McGough was waived on August 31, 2020. He was re-signed to the practice squad on September 14. McGough was released by the Texans on October 12.

===Seattle Seahawks (second stint)===
On December 9, 2020, McGough was signed to the Seattle Seahawks' practice squad. On January 11, 2021, McGough signed a reserve/futures contract with the Seahawks. McGough was waived by Seattle on August 23.

===Birmingham Stallions (first stint)===
McGough was selected by the Birmingham Stallions of the United States Football League (USFL) with the sixth pick of the first round of the 2022 USFL draft. He suffered an ankle injury, and was transferred to the inactive roster on April 22, 2022. He was moved back to the active roster on May 6. During the 2022 USFL championship game, McGough replaced an injured J'Mar Smith, throwing for seven completions on 10 attempts for 77 yards, and a touchdown, helping the Stallions earn their first USFL championship.

McGough entered the 2023 season as Smith's backup but was thrust back into the starting role when Smith suffered a season-ending injury in the Stallions' first game. He would go on to earn USFL MVP honors and lead the Stallions to their second consecutive USFL championship.

McGough was released from his contract with the Stallions on July 18, 2023, to sign with an NFL team.

===Green Bay Packers===
On July 19, 2023, McGough signed with the Green Bay Packers. He was released on August 29. A day later, McGough was signed to the Packers' practice squad. He signed a reserve/future contract on January 22, 2024. On May 3, it was announced by head coach Matt LaFleur that McGough would transition from quarterback to wide receiver. He was released by the Packers with an injury designation on July 19. On November 20, the Packers re-signed McGough to the practice squad.

=== Birmingham Stallions (second stint) ===
On January 23, 2025, McGough re-signed with the Birmingham Stallions of the United Football League (UFL). He was placed on injured reserve on April 10, and again on June 2.
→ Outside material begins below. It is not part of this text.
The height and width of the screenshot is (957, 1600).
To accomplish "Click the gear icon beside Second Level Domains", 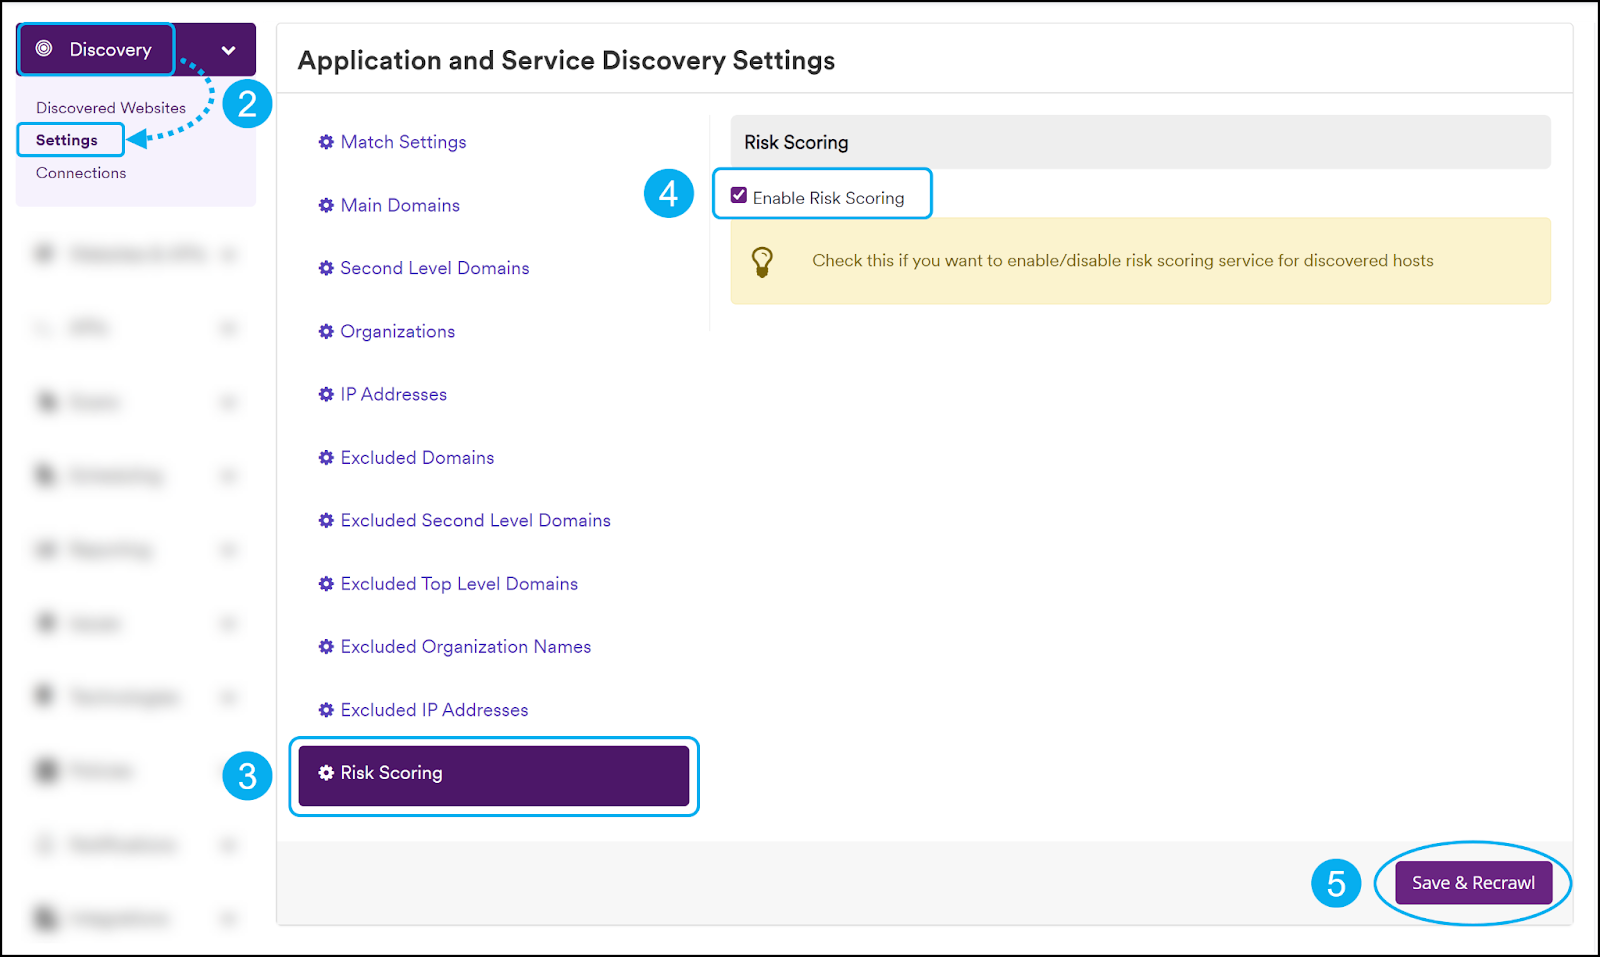I will [326, 268].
On January 20, 2026, it was reported that McGough retired from professional football.

==Career statistics==

Legend
|  | USFL MVP |
|  | Won the USFL championship |
|  | Led the league |
| Bold | Career high |

===Regular season===

League: Year; Team; Games; Passing; Rushing
GP: GS; Record; Cmp; Att; Pct; Yds; Y/A; Lng; TD; Int; Rtg; Att; Yds; Avg; Lng; TD
USFL: 2022; BHAM; 7; 3; 3–0; 39; 75; 52.0; 460; 6.1; 40; 3; 3; 67.6; 33; 135; 4.1; 22; 3
2023: BHAM; 10; 9; 7–2; 180; 267; 67.4; 2,105; 7.9; 71; 20; 5; 108.3; 70; 403; 5.7; 29; 5
UFL: 2025; BHAM; 2; 2; 1–1; 10; 24; 41.7; 89; 3.7; 22; 1; 1; 48.8; 9; 85; 9.4; 26; 0
Career: 19; 14; 11–3; 229; 365; 62.7; 2,654; 11.9; 71; 24; 9; 99.4; 112; 619; 5.5; 29; 8

===Postseason===

League: Year; Team; Games; Passing; Rushing
GP: GS; Record; Cmp; Att; Pct; Yds; Y/A; Lng; TD; Int; Rtg; Att; Yds; Avg; Lng; TD
USFL: 2022; BHAM; 1; 0; —; 7; 10; 70.0; 77; 7.7; 15; 1; 1; 86.2; 4; 15; 3.7; 10; 0
2023: BHAM; 2; 2; 2–0; 39; 56; 69.6; 553; 9.8; 42; 8; 0; 140.8; 17; 148; 8.7; 23; 1
Career: 3; 2; 2–0; 46; 66; 69.6; 630; 9.5; 42; 9; 1; 133.2; 21; 163; 7.7; 23; 1

==Personal life==
McGough's uncle, Kelly Goodburn, was an NFL punter for the Kansas City Chiefs and the Washington Redskins. His younger brother Shane was an offensive lineman for FIU.